* _What to do_:
a) In two sentences, summarize the account below of a trip to an Apple store.
b) Write the next part of the account below of a trip to an Apple store, picking up after its last sentence.

___ Passage provided ___

I go to the Apple store on the upper west side to replace a battery. The city is sparkling, almost too bright. We'd had an earthquake, which was almost comic, and a hurricane, which was almost not, but that was in the past. The present rolls on.
Walking into an Apple store is always a bit awe-inspiring. There is the vaulted ceiling, the feeling of transcendence. The monks all wear blue T-shirts. I am a disciple. I bought my first Apple computer in 1985. Upstairs, the store is austere, pleasant, the tables of iPads untouched like plates waiting for food.
Downstairs, where the genius bar is located, is packed with humanity. It's something of a shock, like there is a sale at Filene's Basement.
I wait my turn. The man in the blue shirt is an accelerated version of the usual cool, almost drugged affect of Apple employees. The battery needs replacing. He gets my battery. Directs me to the line. It's very long.

___ Provided data ___

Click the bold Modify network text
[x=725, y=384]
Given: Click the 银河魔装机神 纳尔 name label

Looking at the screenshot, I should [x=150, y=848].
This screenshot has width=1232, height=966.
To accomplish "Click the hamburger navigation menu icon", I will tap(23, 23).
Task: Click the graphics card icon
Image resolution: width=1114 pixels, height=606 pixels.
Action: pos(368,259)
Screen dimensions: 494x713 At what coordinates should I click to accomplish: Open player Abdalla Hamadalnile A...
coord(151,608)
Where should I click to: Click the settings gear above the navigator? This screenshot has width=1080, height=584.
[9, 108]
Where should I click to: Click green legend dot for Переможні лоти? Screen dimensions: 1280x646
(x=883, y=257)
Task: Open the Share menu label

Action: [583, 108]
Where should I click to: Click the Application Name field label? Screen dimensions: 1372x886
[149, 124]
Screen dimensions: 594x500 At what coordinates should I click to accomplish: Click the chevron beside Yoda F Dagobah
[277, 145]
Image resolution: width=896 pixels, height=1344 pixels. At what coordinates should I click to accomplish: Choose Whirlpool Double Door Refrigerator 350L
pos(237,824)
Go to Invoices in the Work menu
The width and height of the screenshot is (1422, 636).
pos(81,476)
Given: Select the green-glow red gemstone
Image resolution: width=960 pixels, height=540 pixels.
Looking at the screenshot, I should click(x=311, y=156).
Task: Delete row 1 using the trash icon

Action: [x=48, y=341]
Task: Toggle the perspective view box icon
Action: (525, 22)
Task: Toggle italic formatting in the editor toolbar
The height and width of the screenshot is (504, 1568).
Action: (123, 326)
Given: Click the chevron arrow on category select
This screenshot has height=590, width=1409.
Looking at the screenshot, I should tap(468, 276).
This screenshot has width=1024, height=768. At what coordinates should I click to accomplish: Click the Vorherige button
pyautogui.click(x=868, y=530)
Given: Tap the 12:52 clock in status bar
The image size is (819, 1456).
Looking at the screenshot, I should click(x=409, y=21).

___

* _Responses by item number_:
a) The narrator, an Apple customer since 1985, goes to the Apple store on the Upper West Side to replace a battery and finds the quiet upstairs almost reverent. The crowded downstairs genius bar comes as a shock, and after an employee confirms the battery needs replacing, the narrator is sent to a very long line.

b)
This is because of the huge business of Apple, the many customers. But it's more complicated. When I get to the front, I am presented with a credit card slip. One rarely sees these things anymore. In fact the only time I see them is when I pay for a take-out delivery with a credit card, and the delivery guy pulls one out and rubs a pen back and forth over it with my card pressed against his thigh. But here they are at Apple. It turns out the server for the store -- each store has their own server -- has burnt out. Apparently it happens now and then.
"I've been here two years at this store," says the guy behind the counter. "This is the third time."
Standing beside him is another guy, watching. There are a few of these trainees behind other Apple employees, shadowing. The trainee wears a black polo shirt, chews gum, watches quietly.
"How long will it last?" I ask.
The guy in the blue shirt, who is calculating the sales tax on his iPhone calculator, looks up at me and shrugs. "Who knows?"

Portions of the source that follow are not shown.